PyTorch implementation of an end-to-end Handwritten Text Recognition (HTR) system based on attention encoder-decoder networks

Overview

AttentionHTR

PyTorch implementation of an end-to-end Handwritten Text Recognition (HTR) system based on attention encoder-decoder networks. Scene Text Recognition (STR) benchmark model [1], trained on synthetic scene text images, is used to perform transfer learning from the STR domain to HTR. Different fine-tuning approaches are investigated using the multi-writer datasets: Imgur5K [2] and IAM [3].

For more details, refer to our paper at arXiv: https://arxiv.org/abs/2201.09390

Dependencies

This work was tested with Python 3.6.8, PyTorch 1.9.0, CUDA 11.5 and CentOS Linux release 7.9.2009 (Core). Create a new virtual environment and install all the necessary Python packages:

python3 -m venv attentionhtr-env
source attentionhtr-env/bin/activate
pip install --upgrade pip
python3 -m pip install -r AttentionHTR/requirements.txt

Content

Our pre-trained models

Download our pre-trained models from here. The names of the .pth files are explained in the table below. There are 6 models in total, 3 for each character set, corresponding to the dataset they perform best on.

Character set Imgur5K IAM Both datasets
Case-insensitive AttentionHTR-Imgur5K.pth AttentionHTR-IAM.pth AttentionHTR-General.pth
Case-sensitive AttentionHTR-Imgur5K-sensitive.pth AttentionHTR-IAM-sensitive.pth AttentionHTR-General-sensitive.pth

Print the character sets using the Python string module: string.printable[:36] for the case-insensitive and string.printable[:-6] for the case-sensitive character set.

Pre-trained STR benchmark models can be downloaded from here.

Demo

  • Download the AttentionHTR-General-sensitive.pth model and place it into /model/saved_models.
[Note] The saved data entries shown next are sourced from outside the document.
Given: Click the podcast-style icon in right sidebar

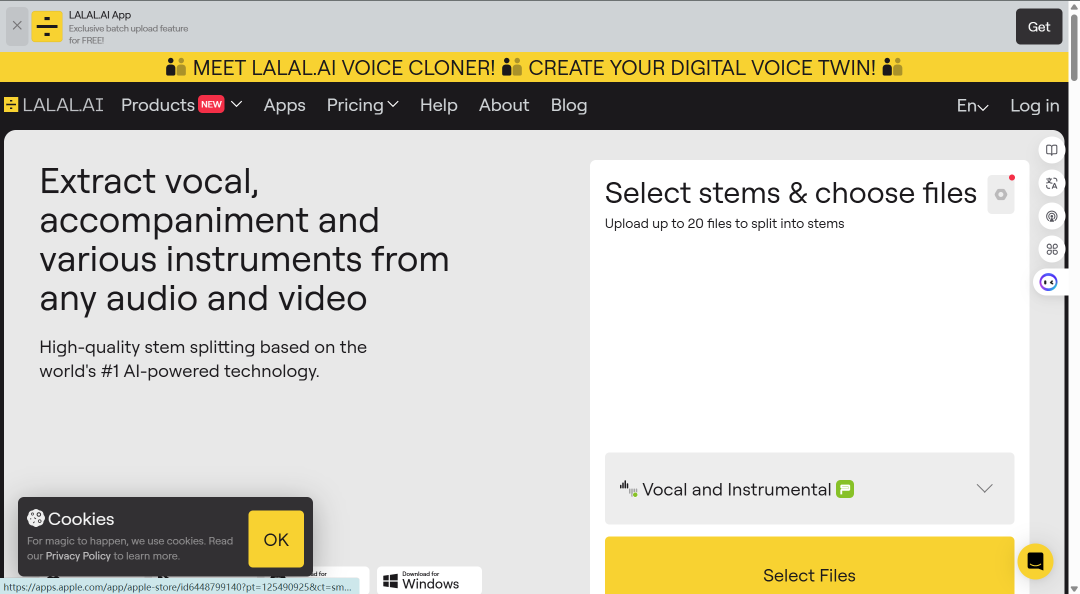Looking at the screenshot, I should point(1052,216).
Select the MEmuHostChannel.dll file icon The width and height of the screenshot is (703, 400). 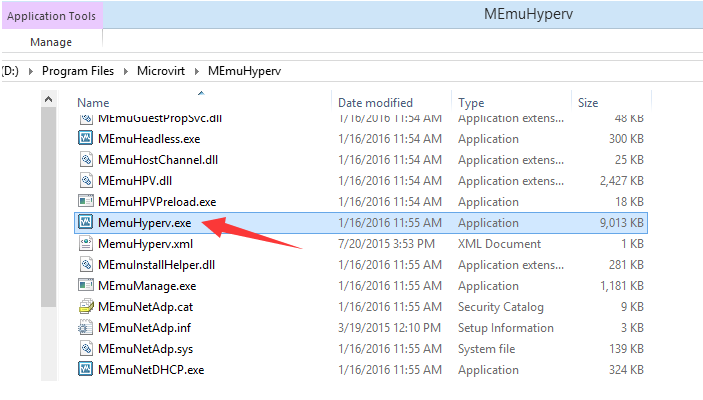pyautogui.click(x=86, y=160)
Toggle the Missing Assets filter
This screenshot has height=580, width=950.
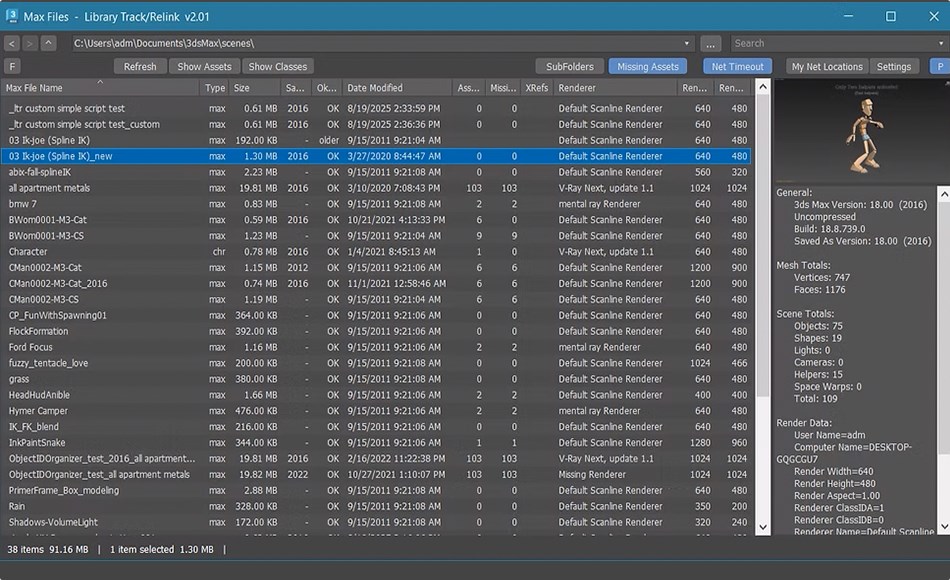[647, 67]
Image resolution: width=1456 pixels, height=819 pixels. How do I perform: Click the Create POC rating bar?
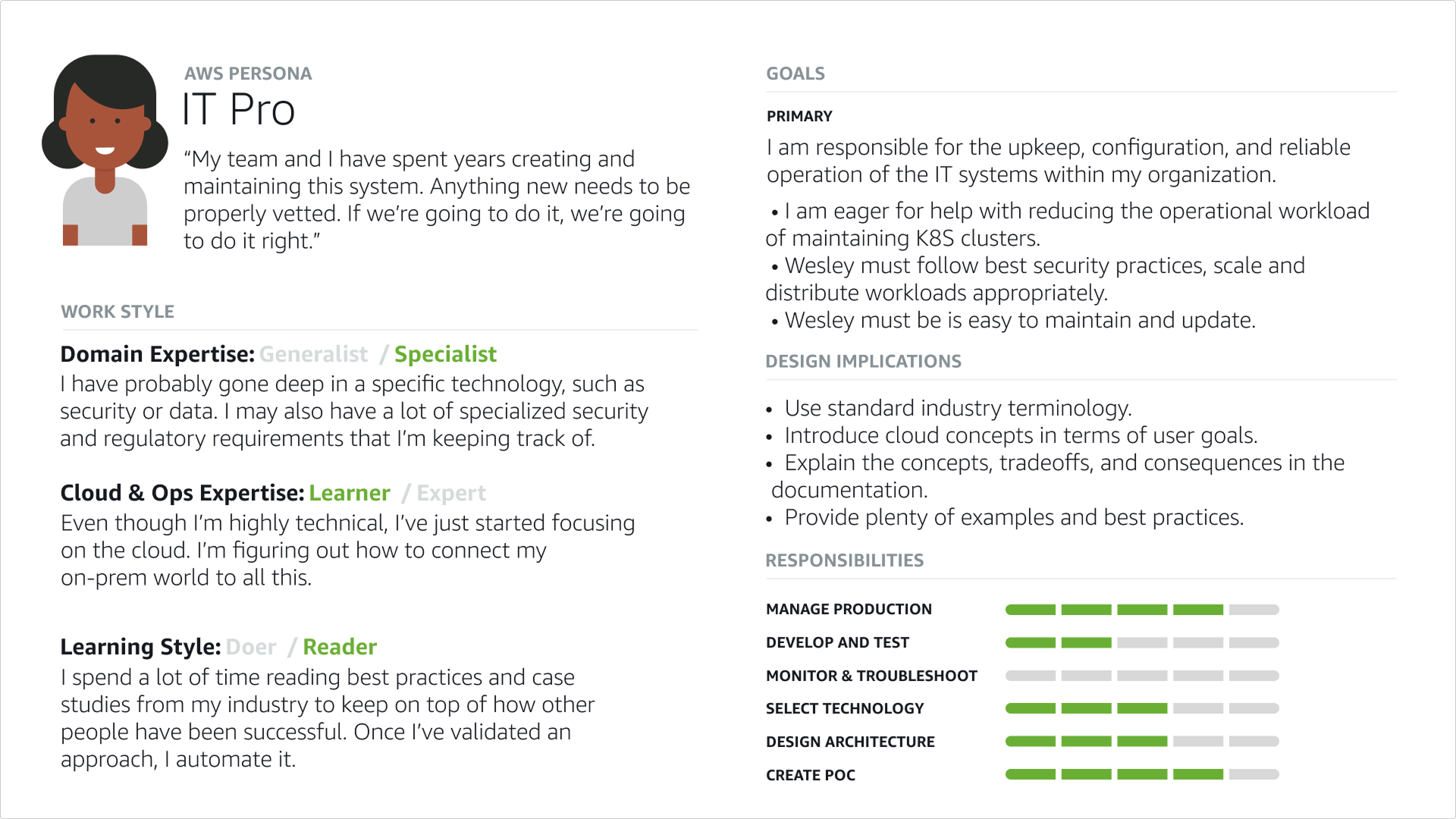click(x=1142, y=775)
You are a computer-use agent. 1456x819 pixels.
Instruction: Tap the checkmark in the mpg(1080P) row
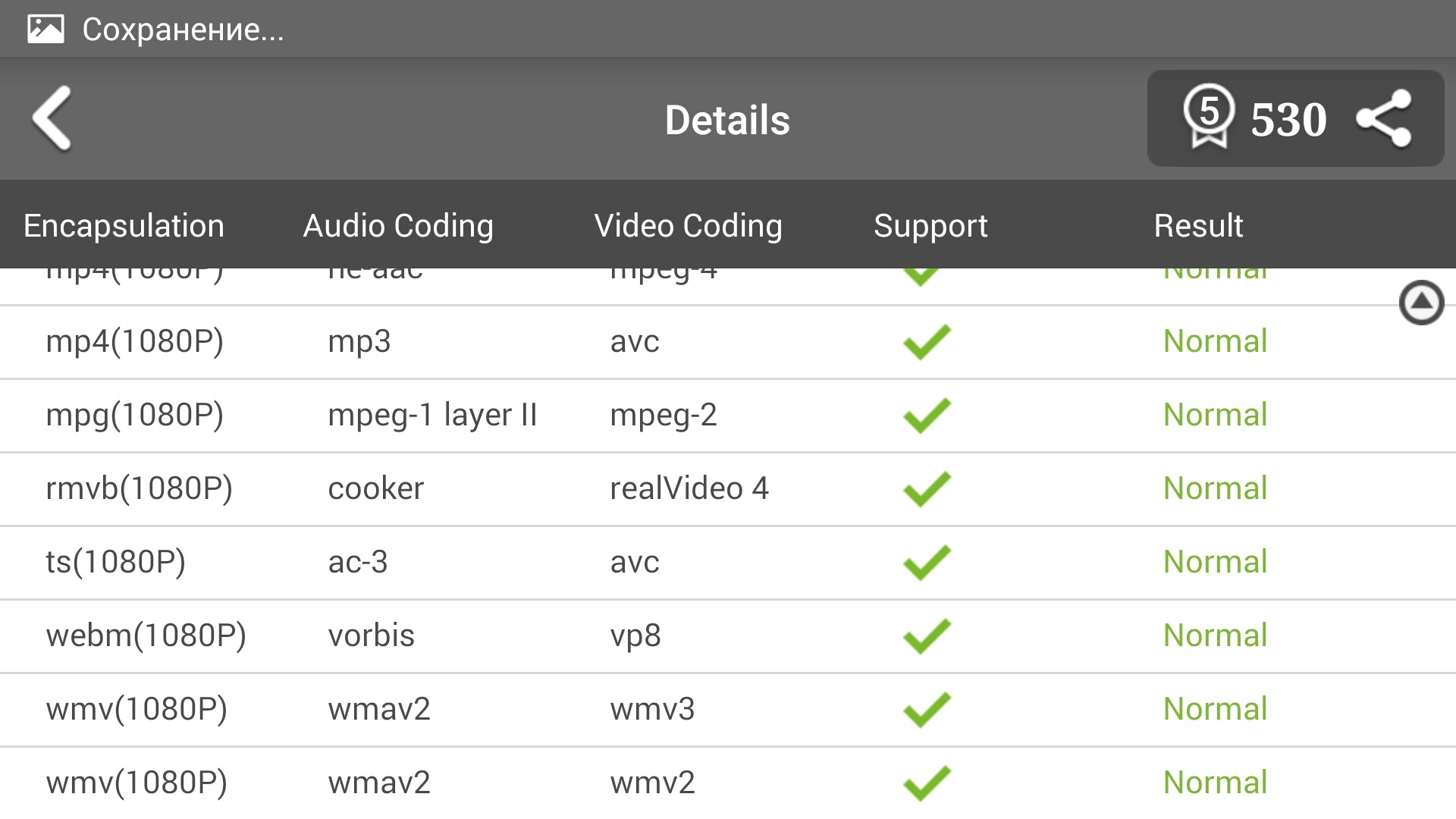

  • Directory /dataset-demo contains demo images. Go to /model and create an LMDB dataset from them with python3 create_lmdb_dataset.py --inputPath ../dataset-demo/ --gtFile ../dataset-demo/gt.txt --outputPath result/dataset-demo/. Note that under Windows you may need to tune the map_size parameter manually for the lmdb.open() function.

  • Obtain predictions with python3 test.py --eval_data result/dataset-demo --Transformation TPS --FeatureExtraction ResNet --SequenceModeling BiLSTM --Prediction Attn --saved_model saved_models/AttentionHTR-General-sensitive.pth --sensitive. The last two rows in the terminal should be

    Accuracy: 90.00000000
    Norm ED: 0.04000000
    
  • Inspect predictions in /model/result/AttentionHTR-General-sensitive.pth/log_predictions_dataset-demo.txt. Columns: batch number, ground truth string, predicted string, match (0/1), running accuracy.

Use the models for fine-tuning or predictions

Partitions

Prepare the train, validation (for fine-tuning) and test (for testing and for predicting on unseen data) partitions with word-level images. For the Imgur5K and the IAM datasets you may use our scripts in /process-datasets.

LMDB datasets

When using the PyTorch implementation of the STR benchmark model [1], images need to be converted into an LMDB dataset. See this section for details. An LMDB dataset offers extremely cheap read transactions [4]. Alternatively, see this demo that uses raw images.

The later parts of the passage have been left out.